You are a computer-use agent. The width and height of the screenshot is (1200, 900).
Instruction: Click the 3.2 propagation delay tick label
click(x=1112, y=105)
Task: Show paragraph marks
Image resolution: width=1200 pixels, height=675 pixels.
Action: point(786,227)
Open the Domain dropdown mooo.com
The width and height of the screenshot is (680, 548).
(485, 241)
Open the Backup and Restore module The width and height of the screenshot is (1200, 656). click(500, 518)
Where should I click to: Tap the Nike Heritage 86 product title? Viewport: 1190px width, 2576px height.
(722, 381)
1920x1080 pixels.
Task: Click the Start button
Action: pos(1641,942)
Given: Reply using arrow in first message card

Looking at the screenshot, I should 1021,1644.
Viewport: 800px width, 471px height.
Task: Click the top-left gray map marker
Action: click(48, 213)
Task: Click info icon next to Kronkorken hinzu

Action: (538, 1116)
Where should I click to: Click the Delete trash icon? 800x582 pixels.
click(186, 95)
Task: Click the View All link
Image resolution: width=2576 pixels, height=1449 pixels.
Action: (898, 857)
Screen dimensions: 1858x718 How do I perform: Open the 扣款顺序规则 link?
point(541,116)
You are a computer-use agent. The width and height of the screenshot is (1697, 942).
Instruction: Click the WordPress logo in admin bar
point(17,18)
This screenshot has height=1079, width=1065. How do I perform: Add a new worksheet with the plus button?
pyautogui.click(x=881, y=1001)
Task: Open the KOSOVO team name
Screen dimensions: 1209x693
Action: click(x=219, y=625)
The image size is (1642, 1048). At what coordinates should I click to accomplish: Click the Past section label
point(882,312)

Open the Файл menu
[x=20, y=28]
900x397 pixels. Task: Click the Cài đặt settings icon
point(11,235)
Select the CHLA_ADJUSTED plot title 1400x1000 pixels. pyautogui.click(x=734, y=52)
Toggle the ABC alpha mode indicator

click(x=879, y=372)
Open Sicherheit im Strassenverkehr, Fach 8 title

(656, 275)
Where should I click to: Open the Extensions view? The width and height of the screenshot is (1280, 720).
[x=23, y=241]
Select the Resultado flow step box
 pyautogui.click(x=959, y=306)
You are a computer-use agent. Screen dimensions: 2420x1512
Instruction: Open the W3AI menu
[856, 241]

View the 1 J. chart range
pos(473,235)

######

List each line in the rows above that contains the word "Task". Case counts.

Task: Show paragraph marks
Task: Click the Start button
Task: Click the top-left gray map marker
Task: Click info icon next to Kronkorken hinzu
Task: Click the View All link
Task: Open the KOSOVO team name
900x397 pixels. Task: Click the Cài đặt settings icon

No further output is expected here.